Colchones y llantas

Por: José Arteaga
(Twitter: @jdjarteaga)

Hay tantas cosas que no sabemos reciclar. Bueno, en realidad no sabemos reciclar, y ese es un problema que asfixia a los países iberoamericanos. España le lleva años de ventaja a Colombia en la materia, pero aún en las ciudades españolas no se sabe que hacer con productos como los corchos, las sartenes o las lámparas cuando dejan de tener una vida directamente útil. Existe lo que se denomina “punto limpio” para los electrodomésticos, pero aún así se desconoce cuando, como y donde se recicla lo que no es plástico, papel, vidrio u orgánico.

Y ni hablar de los colchones. Según la Oficina Europea de Estadística, Eurostat, “si se apilasen los colchones que cada año terminan en los vertederos de Europa, alcanzarían una altura equivalente a unas 80 montañas como el Everest”, el pico más alto de la tierra, con 8.848 metros.

Colombia es el país del reciclaje ingenioso, las “colombianadas” que celebramos en tantas memes. La Rimax en el asiento del copiloto, el carro de mercado convertido en asador, la corneta en lugar de timbre, y todas otras cosas que están entre el peligro mortal y la multa. Pero en términos prácticos, el 78% de los hogares colombianos no recicla, ni separa los residuos adecuadamente, de acuerdo con estadísticas de la Unidad Administrativa de Servicios Públicos, UAESP, entidad bogotana.

Como decíamos hace unos meses en esta misma columna, el Ministerio de Ambiente y Desarrollo Sostenible determinó que los residuos sean separados por colores, permitiendo que Colombia entre por fin en una política uniforme de reciclaje de basuras que había tardado décadas en asumir. Blanco para plástico, vidrio, metales, papel y cartón; negro para papel higiénico, servilletas, papeles y cartones usados con comida; y verde para residuos orgánicos aprovechables.

Aprender a reciclar no es tarea sencilla, sobre todo cuando somos mayores. Una vida acostumbrados a deshacernos de la basura a nuestro modo no es fácil de cambiar. Pero hay que intentarlo en casa por tres motivos básicos: la enseñanza para los niños, la higiene y la seguridad. En esto a los gobiernos locales les ha faltado más sentido didáctico y más insistencia, sobre todo en estos tiempos en no sabemos que hacer con los tapabocas usados y con las cosas que han estado en contacto con el virus.

Además, Colombia venía haciendo una buena campaña contra el plástico de un solo uso antes de la pandemia, y ahora toca retomar el buen camino, aunque la reutilización de las bolsas de supermercado para empacar la basura siga siendo la forma más antigua de reciclar.

Todo tiene un protocolo. Para eso Colombia aplica los llamados Planes de Gestión Integral de Residuos Sólidos, PGIRS, lo que ha permitido que un año se hayan recolectado 2,3 millones de toneladas de basura y se haya aprovechado millón y medio de residuos sólidos.
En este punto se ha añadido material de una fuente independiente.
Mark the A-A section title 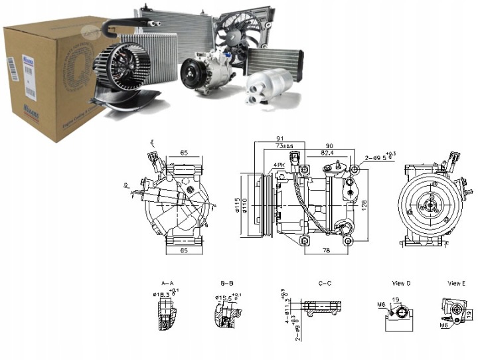point(167,282)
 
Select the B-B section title point(227,282)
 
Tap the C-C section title point(325,282)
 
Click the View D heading point(401,284)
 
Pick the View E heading point(455,284)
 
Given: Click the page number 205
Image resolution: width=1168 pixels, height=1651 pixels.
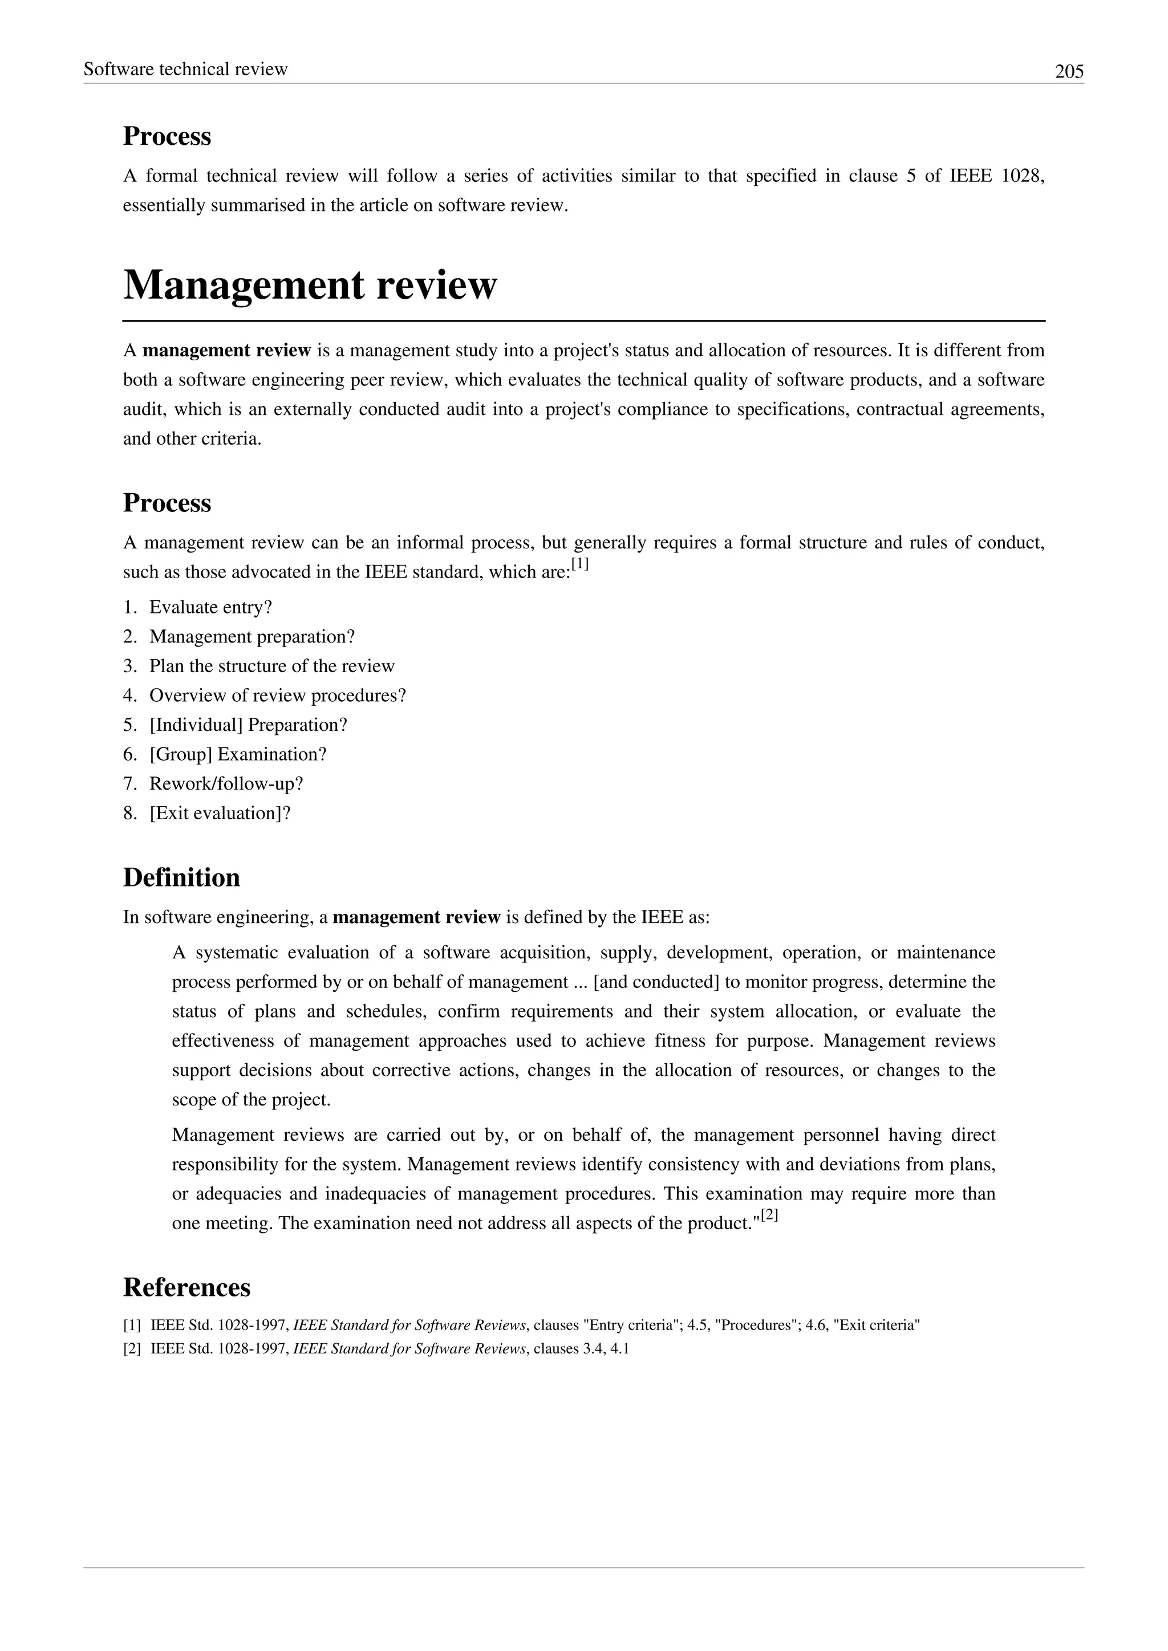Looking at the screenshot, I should pyautogui.click(x=1069, y=72).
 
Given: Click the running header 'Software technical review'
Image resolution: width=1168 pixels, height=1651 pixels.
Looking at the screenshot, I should pyautogui.click(x=185, y=69).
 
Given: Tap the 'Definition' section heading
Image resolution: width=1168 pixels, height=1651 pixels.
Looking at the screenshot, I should pyautogui.click(x=181, y=877).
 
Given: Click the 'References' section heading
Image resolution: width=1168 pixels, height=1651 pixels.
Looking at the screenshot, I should pyautogui.click(x=186, y=1287).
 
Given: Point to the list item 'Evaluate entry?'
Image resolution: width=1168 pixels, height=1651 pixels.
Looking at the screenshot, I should pyautogui.click(x=210, y=607).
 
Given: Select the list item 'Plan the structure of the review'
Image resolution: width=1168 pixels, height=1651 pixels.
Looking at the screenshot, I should pyautogui.click(x=272, y=666).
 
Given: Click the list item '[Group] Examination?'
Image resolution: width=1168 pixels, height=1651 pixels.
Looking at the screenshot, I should pyautogui.click(x=238, y=754).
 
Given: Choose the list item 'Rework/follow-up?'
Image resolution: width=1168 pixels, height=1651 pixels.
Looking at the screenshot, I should pyautogui.click(x=226, y=784).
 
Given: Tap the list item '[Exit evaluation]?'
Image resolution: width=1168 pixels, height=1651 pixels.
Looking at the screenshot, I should pyautogui.click(x=220, y=814).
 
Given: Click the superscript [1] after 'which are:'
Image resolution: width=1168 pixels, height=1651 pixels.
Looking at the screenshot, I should pyautogui.click(x=579, y=565).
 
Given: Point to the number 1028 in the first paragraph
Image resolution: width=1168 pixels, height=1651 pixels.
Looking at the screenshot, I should pyautogui.click(x=1021, y=176).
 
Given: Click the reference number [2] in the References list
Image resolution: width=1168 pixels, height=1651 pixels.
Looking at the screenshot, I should pyautogui.click(x=132, y=1349).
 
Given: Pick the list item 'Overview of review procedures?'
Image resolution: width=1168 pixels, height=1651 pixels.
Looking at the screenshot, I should pyautogui.click(x=278, y=696).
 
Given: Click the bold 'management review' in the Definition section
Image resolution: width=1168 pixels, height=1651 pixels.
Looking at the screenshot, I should pyautogui.click(x=416, y=917).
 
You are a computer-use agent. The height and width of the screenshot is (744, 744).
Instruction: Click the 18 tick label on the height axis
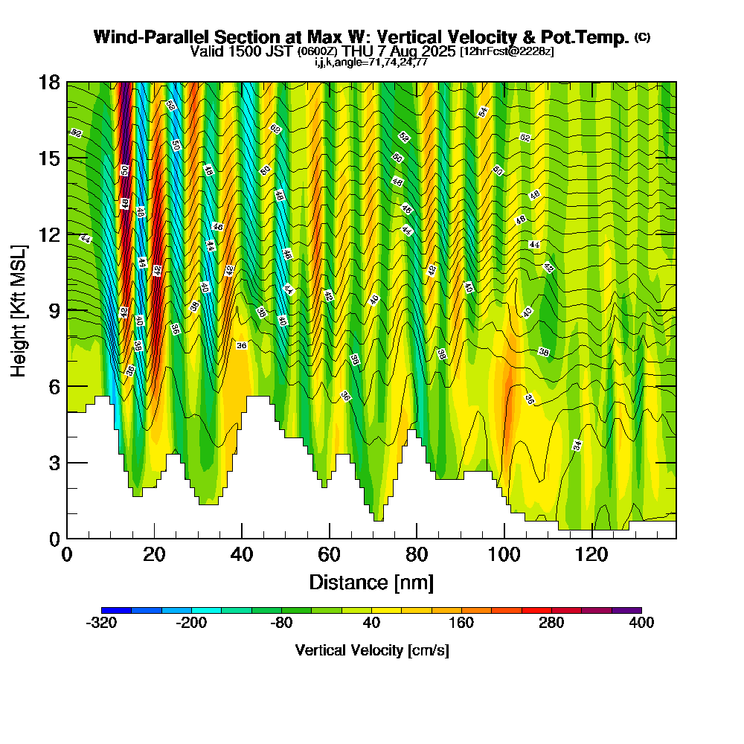[x=50, y=83]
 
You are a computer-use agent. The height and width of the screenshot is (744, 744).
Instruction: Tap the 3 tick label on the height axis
[x=54, y=463]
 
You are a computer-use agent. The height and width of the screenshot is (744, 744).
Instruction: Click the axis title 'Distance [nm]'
[x=371, y=582]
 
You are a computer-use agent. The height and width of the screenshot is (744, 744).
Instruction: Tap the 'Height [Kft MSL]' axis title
[x=19, y=310]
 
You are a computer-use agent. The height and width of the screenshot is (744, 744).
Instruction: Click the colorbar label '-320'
[x=101, y=623]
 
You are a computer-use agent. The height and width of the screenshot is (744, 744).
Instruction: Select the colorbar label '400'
[x=641, y=623]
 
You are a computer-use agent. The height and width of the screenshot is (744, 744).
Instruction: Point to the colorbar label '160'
[x=461, y=623]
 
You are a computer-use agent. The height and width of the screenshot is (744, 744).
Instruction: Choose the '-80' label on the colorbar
[x=281, y=623]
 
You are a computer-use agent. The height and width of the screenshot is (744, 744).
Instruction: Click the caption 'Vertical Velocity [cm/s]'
[x=371, y=650]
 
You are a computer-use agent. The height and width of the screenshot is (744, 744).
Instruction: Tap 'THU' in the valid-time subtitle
[x=358, y=51]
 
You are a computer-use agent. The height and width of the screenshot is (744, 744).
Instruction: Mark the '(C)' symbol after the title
[x=642, y=36]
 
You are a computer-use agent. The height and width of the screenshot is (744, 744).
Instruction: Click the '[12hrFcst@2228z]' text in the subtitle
[x=507, y=51]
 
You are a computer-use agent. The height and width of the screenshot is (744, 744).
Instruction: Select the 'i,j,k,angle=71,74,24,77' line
[x=371, y=62]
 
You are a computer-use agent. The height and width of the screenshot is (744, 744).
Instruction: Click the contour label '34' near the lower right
[x=577, y=445]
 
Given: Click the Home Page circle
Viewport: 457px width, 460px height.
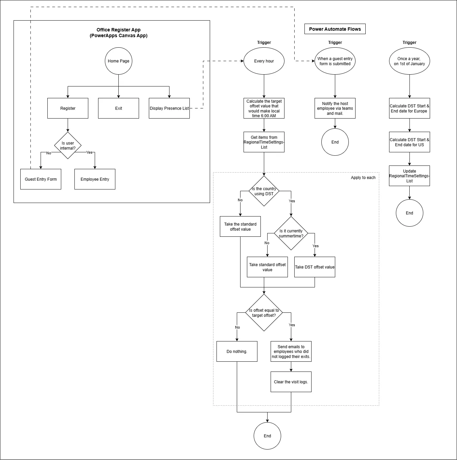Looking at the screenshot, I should pos(118,61).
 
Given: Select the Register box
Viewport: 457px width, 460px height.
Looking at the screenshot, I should pos(68,108).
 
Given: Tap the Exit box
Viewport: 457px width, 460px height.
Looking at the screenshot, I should pos(118,108).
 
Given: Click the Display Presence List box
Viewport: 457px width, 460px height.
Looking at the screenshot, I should pos(169,108).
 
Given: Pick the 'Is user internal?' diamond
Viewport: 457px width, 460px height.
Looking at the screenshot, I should pos(68,146).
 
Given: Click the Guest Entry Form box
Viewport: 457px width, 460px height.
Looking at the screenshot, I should pos(41,179).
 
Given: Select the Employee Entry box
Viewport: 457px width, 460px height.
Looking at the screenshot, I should pos(95,179).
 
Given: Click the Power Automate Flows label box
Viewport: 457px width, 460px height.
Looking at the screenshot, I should pos(335,29).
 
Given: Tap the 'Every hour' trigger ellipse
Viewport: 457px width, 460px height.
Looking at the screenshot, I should pos(264,61).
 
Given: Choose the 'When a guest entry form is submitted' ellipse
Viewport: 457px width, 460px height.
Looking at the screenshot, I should pos(335,61).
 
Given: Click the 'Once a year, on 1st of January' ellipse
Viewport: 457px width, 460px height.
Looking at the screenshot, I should pos(409,61).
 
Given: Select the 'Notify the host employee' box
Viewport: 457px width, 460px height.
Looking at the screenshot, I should pos(335,108).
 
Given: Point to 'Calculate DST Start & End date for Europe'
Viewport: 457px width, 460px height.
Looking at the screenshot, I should pos(409,108).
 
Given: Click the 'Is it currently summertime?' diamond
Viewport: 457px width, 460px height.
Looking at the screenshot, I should pos(291,233).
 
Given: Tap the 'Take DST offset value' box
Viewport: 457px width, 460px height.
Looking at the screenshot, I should pos(315,267).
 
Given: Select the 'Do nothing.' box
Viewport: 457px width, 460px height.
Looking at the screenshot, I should pos(237,352).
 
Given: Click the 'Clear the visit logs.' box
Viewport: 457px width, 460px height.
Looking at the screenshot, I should pos(291,382).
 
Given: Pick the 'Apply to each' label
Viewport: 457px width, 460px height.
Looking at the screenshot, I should pos(363,178).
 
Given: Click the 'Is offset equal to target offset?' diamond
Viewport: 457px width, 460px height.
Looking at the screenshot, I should pos(264,313).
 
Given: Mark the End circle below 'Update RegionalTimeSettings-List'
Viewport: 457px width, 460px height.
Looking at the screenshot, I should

Y es que no todo se puede aprovechar para darle a los residuos una segunda vida.

De un computador, por ejemplo, se recupera el 100% de su composición: aluminio, cobre, estaño, hierro, plástico, plata y litio, aunque este último se encuentre en entredicho por razones que también en esta columna hemos sopesado. De los celulares también se aprovecha el 100% que va destinado a pequeños electrodomésticos; pero de los televisores antiguos sólo se puede reciclar el 85%.

La tecnología evoluciona en la medida en que los elementos con los que trabaja puedan ser reciclados. Es el llamado “punto cero”. Pero hay cosas que están en servicio y que no tienen aún esa posibilidad. A la par, los países como Colombia necesitan más plantas de reciclado especializadas en tratamientos químicos y tecnológicos. Caminar en ese sentido será una obligación de los próximos gobiernos.

Pero estamos lejos de ello, porque apenas nos movemos en el tiempo del aprendizaje. Y el mejor ejemplo son las llantas.

Las llantas son residuos especiales y aunque en apariencia son toscas, es uno de los productos más sensibles que hay en términos de reciclaje y contaminación. Si las apilas al aire libre, mal; si las quemas, mal; si las abandonas, mal; si las entierras, mal. Y entidades como la EMAS en Pasto luchan constantemente contra estos malos hábitos. Hay un programa nacional para la gestión adecuada de llantas usadas. Ya veremos si llega a buen término.